Everything from the line containing "Instruction: Click the" to the end of the records must be restated word for word, and nothing else.

+===+

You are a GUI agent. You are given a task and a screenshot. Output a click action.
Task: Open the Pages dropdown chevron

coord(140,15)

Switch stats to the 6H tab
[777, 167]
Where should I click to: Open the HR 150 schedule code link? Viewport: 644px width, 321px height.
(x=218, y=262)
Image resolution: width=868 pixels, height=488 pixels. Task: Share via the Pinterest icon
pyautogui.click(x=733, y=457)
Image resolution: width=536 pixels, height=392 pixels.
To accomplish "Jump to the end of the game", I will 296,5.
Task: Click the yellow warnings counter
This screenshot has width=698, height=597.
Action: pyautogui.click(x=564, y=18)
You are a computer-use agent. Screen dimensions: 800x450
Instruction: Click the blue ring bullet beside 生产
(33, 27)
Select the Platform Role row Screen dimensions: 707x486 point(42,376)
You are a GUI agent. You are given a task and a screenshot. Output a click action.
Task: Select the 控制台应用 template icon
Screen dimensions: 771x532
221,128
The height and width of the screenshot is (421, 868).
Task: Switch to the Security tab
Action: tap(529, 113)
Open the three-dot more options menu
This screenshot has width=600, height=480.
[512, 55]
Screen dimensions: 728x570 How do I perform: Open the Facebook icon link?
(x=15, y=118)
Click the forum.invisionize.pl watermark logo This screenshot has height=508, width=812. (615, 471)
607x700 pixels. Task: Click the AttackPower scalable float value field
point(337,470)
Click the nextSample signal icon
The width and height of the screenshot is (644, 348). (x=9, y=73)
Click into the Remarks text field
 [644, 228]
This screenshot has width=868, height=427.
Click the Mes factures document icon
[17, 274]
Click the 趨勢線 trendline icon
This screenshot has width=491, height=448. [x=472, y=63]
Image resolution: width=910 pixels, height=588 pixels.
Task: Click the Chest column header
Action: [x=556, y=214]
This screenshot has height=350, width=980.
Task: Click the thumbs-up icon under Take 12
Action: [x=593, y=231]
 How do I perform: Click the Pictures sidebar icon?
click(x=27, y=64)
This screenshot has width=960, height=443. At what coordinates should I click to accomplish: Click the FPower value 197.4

+===+

◆ **EXPECTED ANSWER**:
Instruction: Click the blue ring bullet beside 生产
(33, 27)
Select the Platform Role row Screen dimensions: 707x486 point(42,376)
You are a GUI agent. You are given a task and a screenshot. Output a click action.
Task: Select the 控制台应用 template icon
Screen dimensions: 771x532
221,128
The height and width of the screenshot is (421, 868).
Task: Switch to the Security tab
Action: tap(529, 113)
Open the three-dot more options menu
This screenshot has width=600, height=480.
[512, 55]
Screen dimensions: 728x570 How do I perform: Open the Facebook icon link?
(x=15, y=118)
Click the forum.invisionize.pl watermark logo This screenshot has height=508, width=812. (615, 471)
607x700 pixels. Task: Click the AttackPower scalable float value field
point(337,470)
Click the nextSample signal icon
The width and height of the screenshot is (644, 348). (x=9, y=73)
Click into the Remarks text field
 [644, 228]
This screenshot has width=868, height=427.
Click the Mes factures document icon
[17, 274]
Click the 趨勢線 trendline icon
This screenshot has width=491, height=448. [x=472, y=63]
Image resolution: width=910 pixels, height=588 pixels.
Task: Click the Chest column header
Action: [x=556, y=214]
This screenshot has height=350, width=980.
Task: Click the thumbs-up icon under Take 12
Action: [x=593, y=231]
 How do I perform: Click the Pictures sidebar icon?
click(x=27, y=64)
This screenshot has width=960, height=443. At what coordinates should I click to accomplish: Click the FPower value 197.4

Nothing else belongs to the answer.